- Directed by: Raj Khosla
- Written by: Rajinder Singh Bedi
- Produced by: Raj Khosla Jal Mistry
- Starring: Dev Anand Suchitra Sen Jeevan Achala Sachdev Jagdish Raj
- Cinematography: Jal Mistry
- Music by: Sachin Dev Burman Majrooh Sultanpuri (Lyrics)
- Release date: 1960;
- Running time: 154 minutes
- Country: India
- Language: Hindi

= Bombai Ka Babu =

1960 film

Bombai Ka Babu is a 1960 Hindi film directed by Raj Khosla and written by Rajinder Singh Bedi. The film stars Dev Anand and Suchitra Sen in a rare appearance in Hindi cinema.

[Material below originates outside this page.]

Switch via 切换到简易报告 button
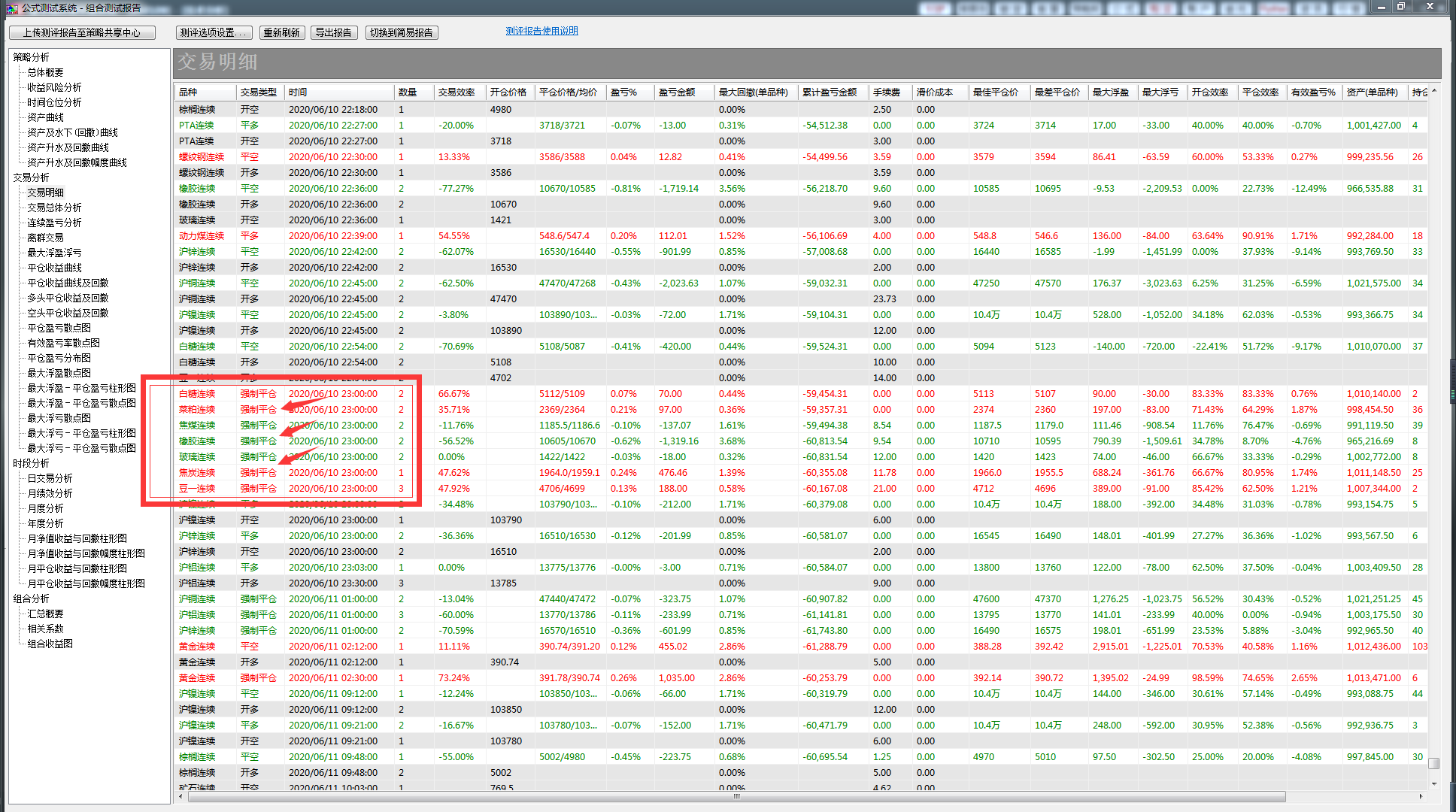click(x=402, y=32)
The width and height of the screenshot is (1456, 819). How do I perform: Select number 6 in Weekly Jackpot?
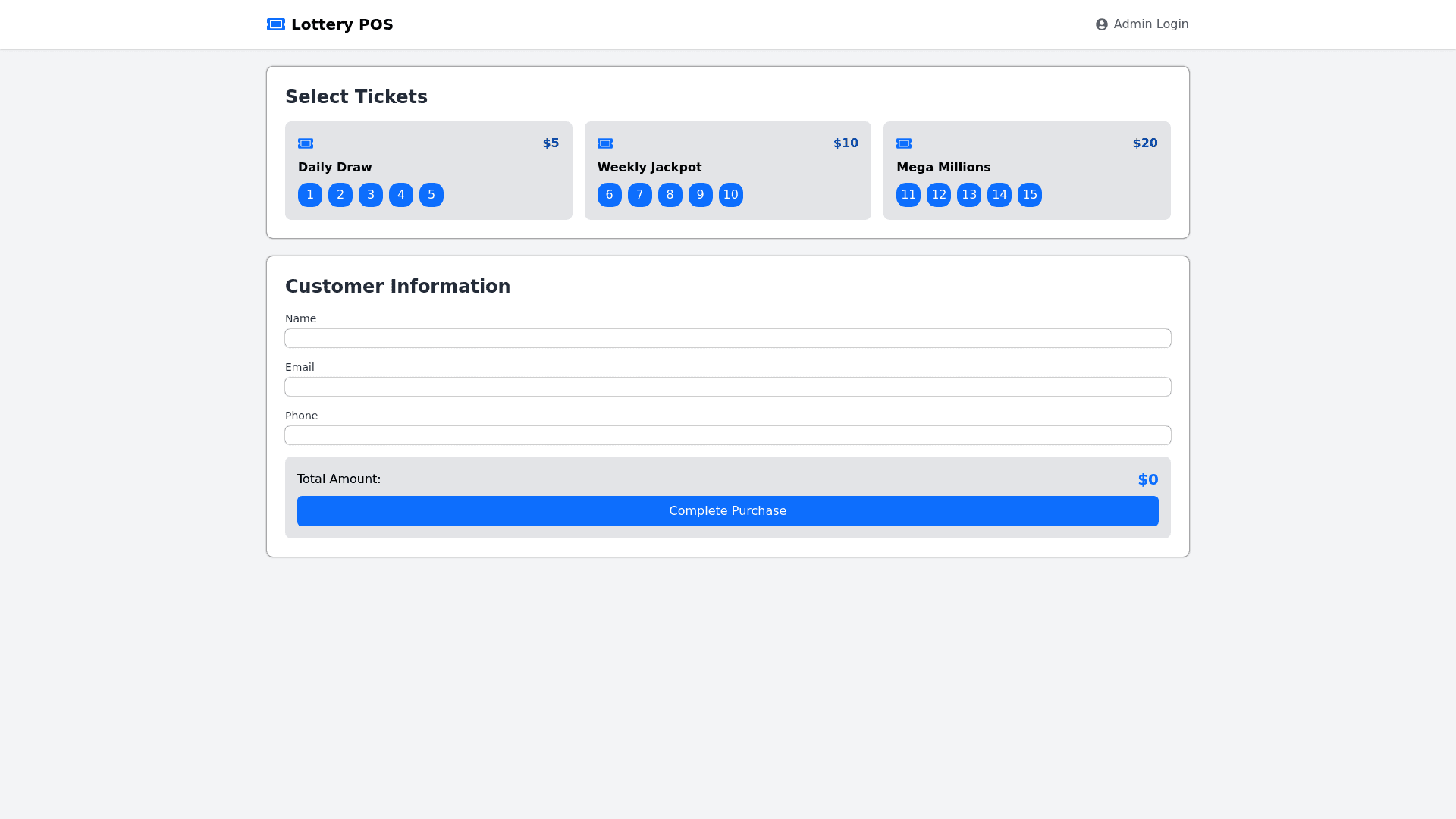[609, 195]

Except for the "brother-sister" angle, the plot of Bombai Ka Babu is inspired by O. Henry's short story, "A Double-Dyed Deceiver". The 1974 movie Zameer starring Amitabh Bachchan and Saira Banu was also based on the same story.

With classic songs such as "Chal Ri Sajni, Ab Kya Soche", by Mukesh, and "Deewana Mastana Hua Dil" by Mohd. Rafi and Asha Bhosle, the film was a musical masterpiece, with music by S. D. Burman and lyrics by Majrooh Sultanpuri. Raj Khosla was also the director of Dev Anand's suspense thrillers like C.I.D. (1956) and Kala Pani (1958).

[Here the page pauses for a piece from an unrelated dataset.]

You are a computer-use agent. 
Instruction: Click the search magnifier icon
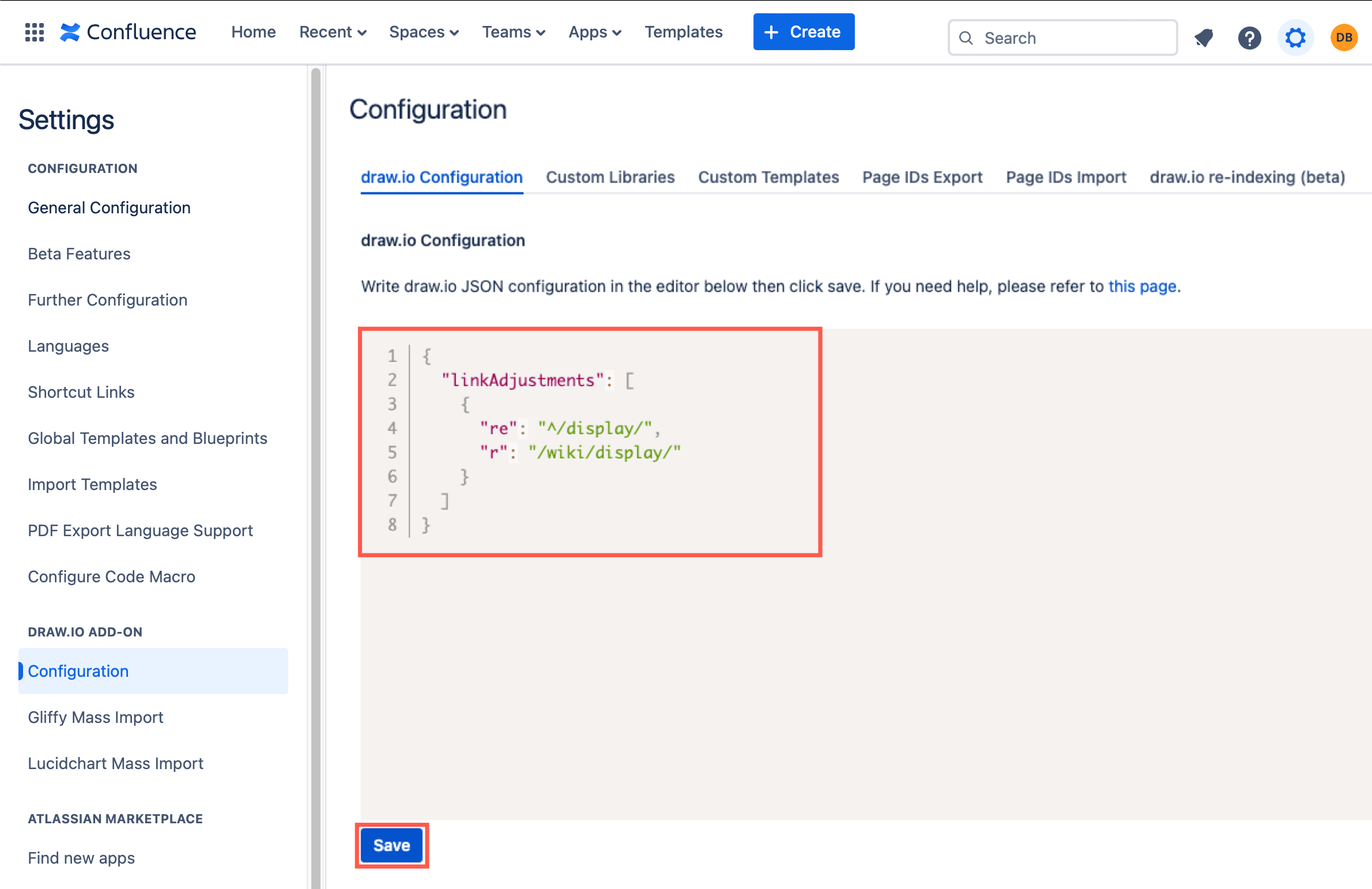[967, 37]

Initially, Madhubala was the choice for playing the female lead, but she had to withdraw owing to her poor heart condition.

==Plot==
Babu and Malik are two inseparable friends who live in a small town in India. One day, they decide to play a prank and steal something, but get caught. While Malik's dad came to bail out and stand as surety for him, Babu has no one to do so and ends up in the juvenile centre. When the two grow up, Malik becomes a police inspector, while Babu takes to crime and ends up in jail. When he is released from the jail, he goes to meet his partner-in-crime, Bali, and together they start planning the next heist. Malik meets Babu and tells him to straighten his ways. But Babu had already tried that and ended up being falsely accused of stealing a necklace belonging to his employer's wife. Nevertheless, Babu does inform Bali that he will not be taking part in any crime. Thereafter, Bali and his men are arrested and they blame Babu for ratting on them. Bali is released on bail. When Babu meets him, an argument ensues leading to a fight and Bali is killed. A fearful Babu flees Bombay and lands up in Jogendra Nagar in Northern India, where he meets a man named Bhagat who asks him to masquerade as Kundan, the sole heir of a wealthy man named Shahji. When Babu refuses, Bhagat threatens to notify the police. Babu becomes Kundan and makes his way into the hearts of Shahji, his wife Rukmani and daughter Maya. Babu gets enough cash to pay off Bhagat in small instalments, but Bhagat becomes greedy and wants Babu to steal all the cash and jewellery and abscond. Babu is reluctant to steal from the kind people. To make matters worse, he has fallen in love with Maya - apparently his "sister". Caught between a rock and a hard place - no matter what move Babu makes - he will surely end up trapping himself - not only with Bhagat, but with his newfound family as well as the police - who are now hot on his trail.

==Cast==
- Dev Anand as Babu / Kundan (Fake)
- Suchitra Sen as Maya
- Nazir Hussain as Shahji
- Dhumal as Munim
- Manohar Deepak as Shame
- Achala Sachdev as Rukmani
- Rashid Khan as Bhagat
- Jagdish Raj as Bali / Kundan (Real)
- Tun Tun as guest appearance in song Tak Dhoom Baje
- Bela Bose as Maya's Friend

==Songs==
Music: S. D. Burman; Lyrics: Majrooh Sultanpuri.

| Song | Singer | Raga |
|---|---|---|
| "Sathi Na Koi Manzil" | Mohammed Rafi |  |
| "Deewana Mastana Hua Dil, Jaan-E-Jahan" | Mohammed Rafi, Asha Bhosle |  |
| "Pawan Chale To Uthe Man Mein Lehar Si" | Mohammed Rafi, Asha Bhosle |  |
| "Dekhne Mein Bhola Hai" | Asha Bhosle |  |
| "Aise Mein Kachhu Kaha" | Asha Bhosle |  |
| "Chal Ri Sajni Ab Kya Soche" | Mukesh | Kalavati |
| "Takdam Takdam Baje" | Manna Dey |  |

==Trivia==
In the opening sequences, one can hear the classical songs 'Dil se milake dil pyar kijiye' from the movie Taxi Driver and ' O dilwale' playing in the background.